start PASSAGE PROVIDED
Krupski:
Are you using a character LCD or a graphical one?Regardless, you should check out the Noritake VFD (vacuum florescent display) devices. They have character LCD drop-in replacements and also KS-108 compatible graphical displays.
Their displays have both parallel and serial interfaces. The serial interfaces are not RS-232, but SPI-like (just like SPI, but using only one line for both MISO and MOSI).
Here's a pic of a few of them. The one on top is a huge 20X4 character display, the one on the right is a 16X2, and the left one is a 128X64 graphics display.
There are also an Arduino driver library for these (the character displays are HD44780 compatible, so they will also work with the stock "LiquidCrystal" library).
Hope this helps...
(by the way, the orange/yellow tape on the display is a cover sheet to protect the glass. There's a protective sheet on all the displays - they don't come that way but since I use them "in the open" I've got protection for the glass).
Bottom left one looks cool. But the display I use is a full color TFT. You can check it here . The idea behind them is really cool. All the graphical processing is done on the displays own MCU. And it can refresh every element on screen at 40hz+
In a previous project, I tried using regular 2.4" TFT's, even when it's refreshing just a two digit 20 punto field you can see the flickering. My project required refreshing more than half of the pixels on the screen as fast as possible. I knew a normal 8bit arduino wouldn't have cut it.
end PASSAGE PROVIDED
start GIVEN RECORDS
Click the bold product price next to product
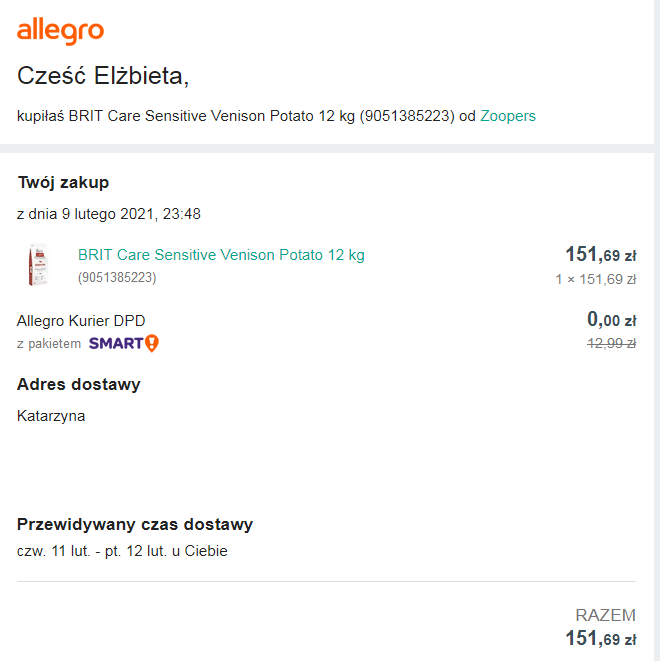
end GIVEN RECORDS
start GIVEN RECORDS
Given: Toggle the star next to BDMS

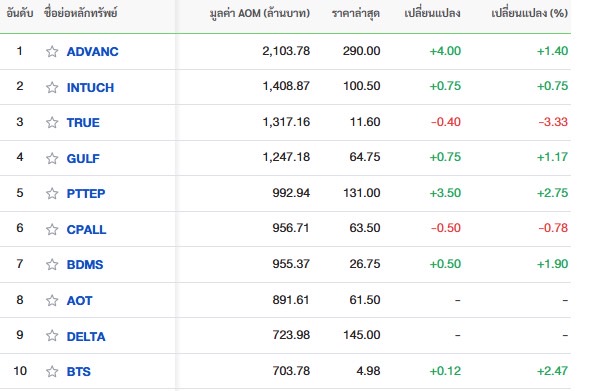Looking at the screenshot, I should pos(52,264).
end GIVEN RECORDS
* _EXERCISE AIM_
In the forum post about displays, what is the orange/yellow tape on the display?

* _REPLY TO THE EXERCISE_
It is a cover sheet to protect the glass.